***** Selected passage *****

Most recently Anna has garnered prizes at the Moulin d’Ande Annual Concerto Competition in France, the Annual 1000 Island’s International Young Artist Competition, the Frinna Awerbuch International Piano Competition, and the Empire State Piano Competition. In 2011 Anna was a national finalist at the MTNA Young Artist Competition. She has performed at multiple venues throughout New York State including Weill Hall at Carnegie Hall. In 2007 Anna performed the inaugural concert for Classical Pianists of the Future series at the Tri-Cities Opera House in Binghamton, NY. She also participated in the premiere of an award-winning chamber music composition by Michael Lee through the Rochester Chamber Music Society. Anna also performed solo recitals at the Second Sunday Series at the Phelps Mansion, in Binghamton, NY and Music for a Summer’s Eve series in Geneva, NY.
Anna holds a Bachelor and Master of Music degrees from the Eastman School of Music, and is currently pursuing her Doctorate as a student of Professor Douglas Humpherys.

(From London: Preludes, Op. 28)
Indonesian born pianist Maria Setiadi is pursuing her Masters of Music studies at the Royal College of Music with Prof. Nigel Clayton, supported by the RCM Scholarship and Henry Wood Trust Award, Indonesian Beasiswa Unggulan, the Seary Charitable Trust, the Leche Trust, and the Craxton Memorial Trust. She gained her Bachelors degree at the Yong Siew Toh Conservatory of Music, Singapore with first class honours, where she studied with Albert Tiu.
Besides enjoy performing as a soloist or chamber musician, she also actively explores different ways of music making to reach more people with her music, within or beyond the stage. Recently she was awarded 2nd prize at the RCM Beethoven Competition 2011 and High Commendation at the Hastings Concerto Competition 2011.
Biographies~
Andrew Ball is recognised as one of the outstanding British pianists and teachers of his generation. He studied at the RCM with Kendall Taylor as well as taking a First in Music at Queen’s College, Oxford.
He plays a large repertoire in which contemporary works and chamber music have always had an important place. He has given recitals of Ives and Busoni at the Wigmore Hall, performed Messiaen’s Couleurs de la Cite Celeste at the Henry Wood Proms and gave the British premiere of Sofia Gubaidulina’s Piano Sonata at the Bath Festival. He has worked closely with many composers including Michael Tippett whose piano sonatas he has frequently performed as a cycle.
A dedicated teacher he gives masterclasses internationally, most recently in New Orleans, Dresden, Hong Kong, Dartington, and at the course for young Spanish pianists in Lucena, Andalucia. He is regularly on the juries of international competitions, most recently the New Orleans and the Anton Rubinstein. He was Head of Keyboard at the RCM from 1999 to 2005. Last season’s engagements included Stravinsky’s Les Noces with Gergiev at the Barbican.

*****

Tasks to carry out:
a) Reproduce word for word the part of the pianist biographies starting at "A dedicated teacher" and ending at "at the Barbican.".
b) Carry on the pianist biographies past their final sentence.

***** Information supplied *****

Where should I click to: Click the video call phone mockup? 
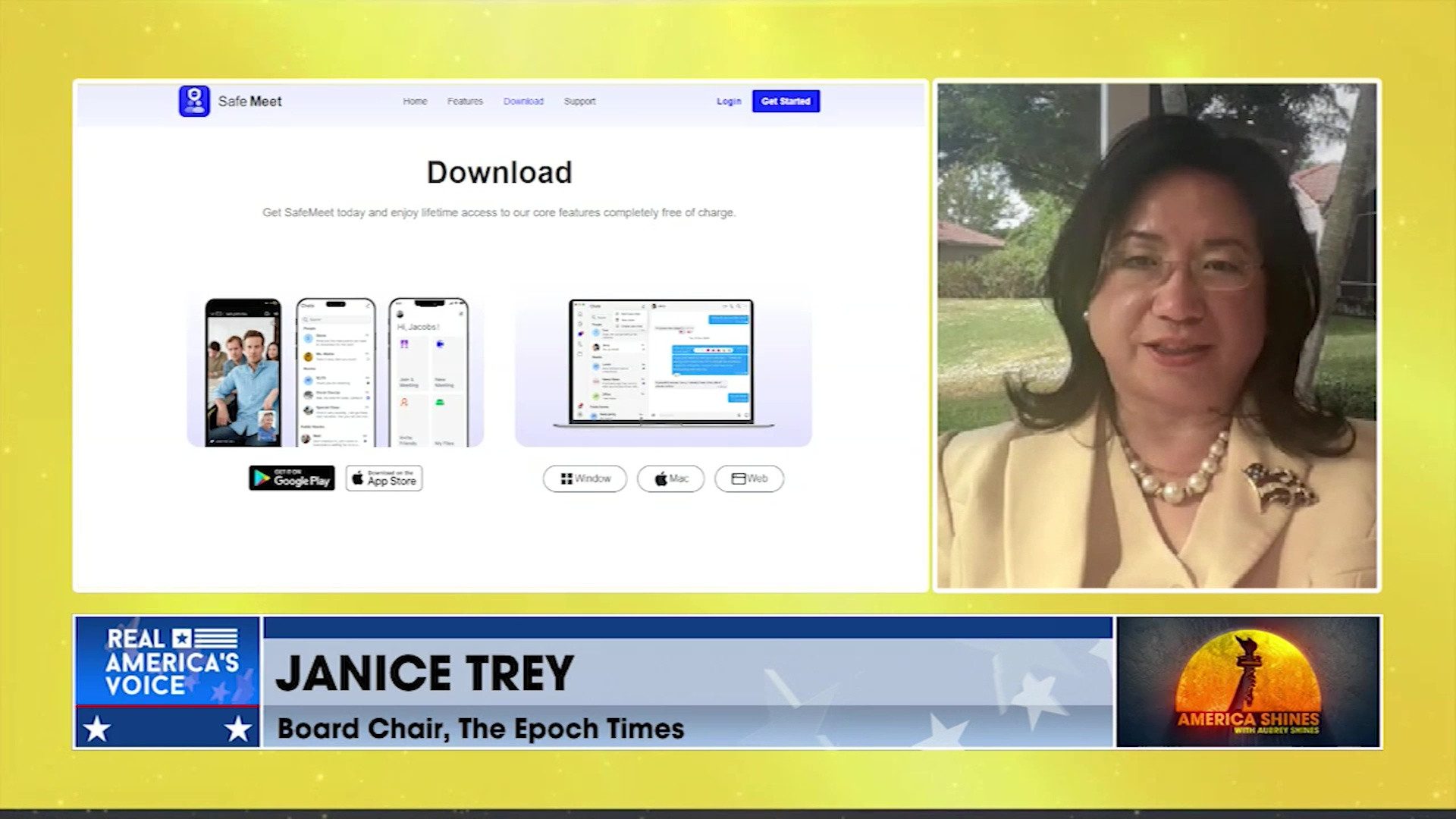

*****

Task-by-task results:
a)
A dedicated teacher he gives masterclasses internationally, most recently in New Orleans, Dresden, Hong Kong, Dartington, and at the course for young Spanish pianists in Lucena, Andalucia. He is regularly on the juries of international competitions, most recently the New Orleans and the Anton Rubinstein. He was Head of Keyboard at the RCM from 1999 to 2005. Last season’s engagements included Stravinsky’s Les Noces with Gergiev at the Barbican.

b)
Eric Clarke is Heather Professor of Music at Oxford, and Fellow of Wadham College. He has published widely on various issues in the psychology of music, musical meaning, and the analysis of pop music, including Empirical Musicology (OUP 2004, co-edited with Nicholas Cook), Ways of Listening (OUP 2005), The Cambridge Companion to Recorded Music (CUP 2009, co-edited with Nicholas Cook, Daniel Leech-Wilkinson and John Rink), Music and Mind in Everyday Life (OUP 2010, co-authored with Nicola Dibben and Stephanie Pitts), and Music and Consciousness (OUP 2011, co-edited with David Clarke), and is currently working on a monograph entitled Musical Subjectivities, also for OUP. He was an Associate Director of the AHRC Research Centre for the History and Analysis of Recorded Music (CHARM) and is an Associate Director of the successor AHRC Research Centre for Musical Performance as Creative Practice (CMPCP; 2009-14). He is on a number of editorial boards including Music Perception, Musicae Scientiae, Empirical Musicology Review, and Radical Musicology, and was elected a Fellow of the British Academy in 2010.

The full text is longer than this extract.